» Assignment
Each line from the one holding "Click the My Transactions eye icon" to the last line below must be restated word for word, and no picture may be included.
===== Information =====
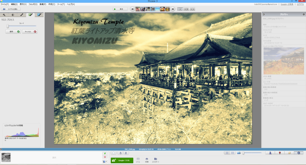
Task: Open the wrench basic fixes tab
Action: click(x=4, y=15)
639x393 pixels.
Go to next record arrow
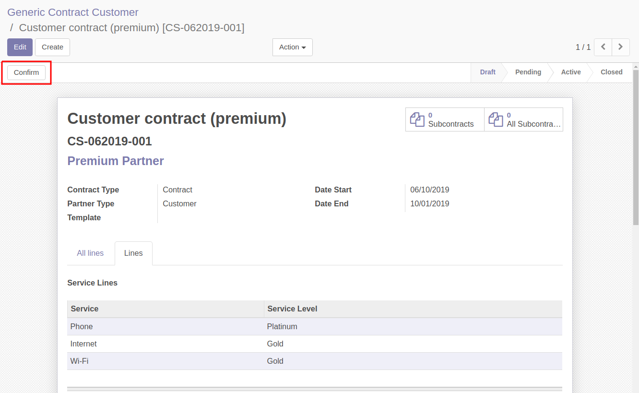coord(621,47)
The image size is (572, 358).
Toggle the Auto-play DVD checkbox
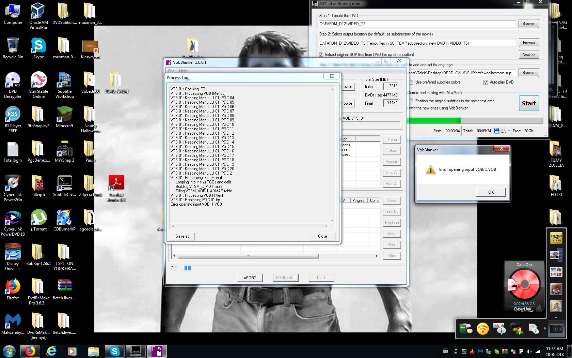(x=486, y=82)
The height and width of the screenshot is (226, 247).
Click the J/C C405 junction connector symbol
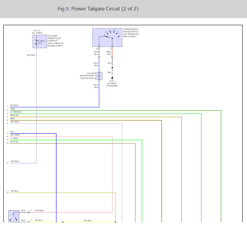point(99,76)
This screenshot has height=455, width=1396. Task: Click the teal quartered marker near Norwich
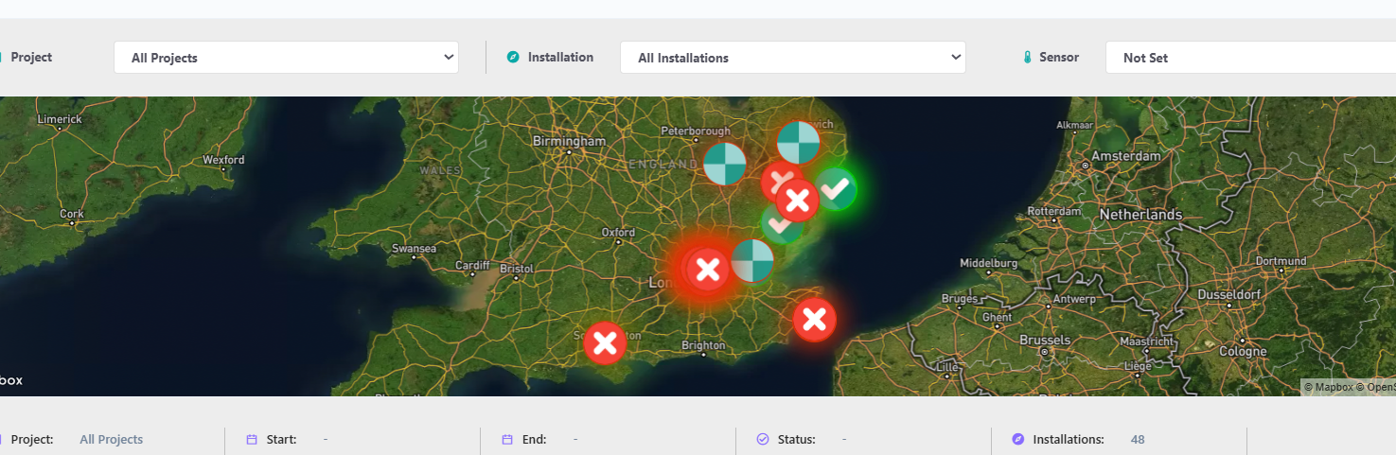point(798,143)
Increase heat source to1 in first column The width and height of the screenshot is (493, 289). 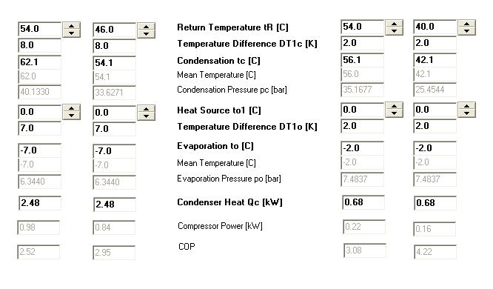point(71,108)
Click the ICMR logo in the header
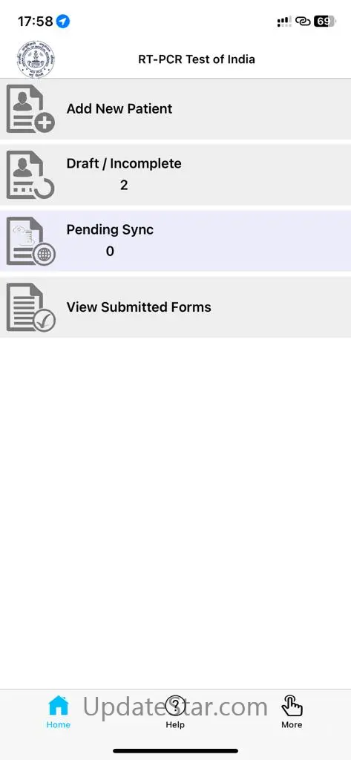The width and height of the screenshot is (351, 760). point(36,59)
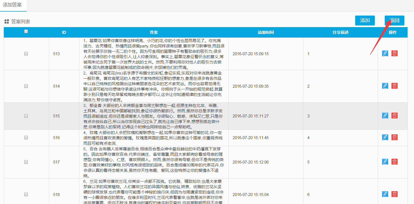Click the 添加时间 column header

[x=265, y=32]
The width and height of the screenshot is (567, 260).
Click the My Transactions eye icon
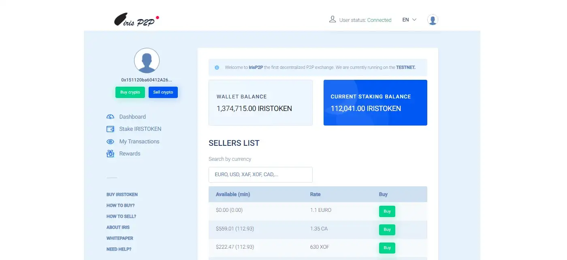click(110, 142)
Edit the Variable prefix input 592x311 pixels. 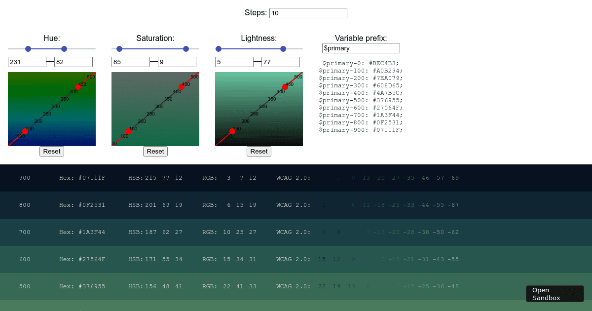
=====
» Response box
Click the My Transactions eye icon
click(110, 142)
Edit the Variable prefix input 592x311 pixels. 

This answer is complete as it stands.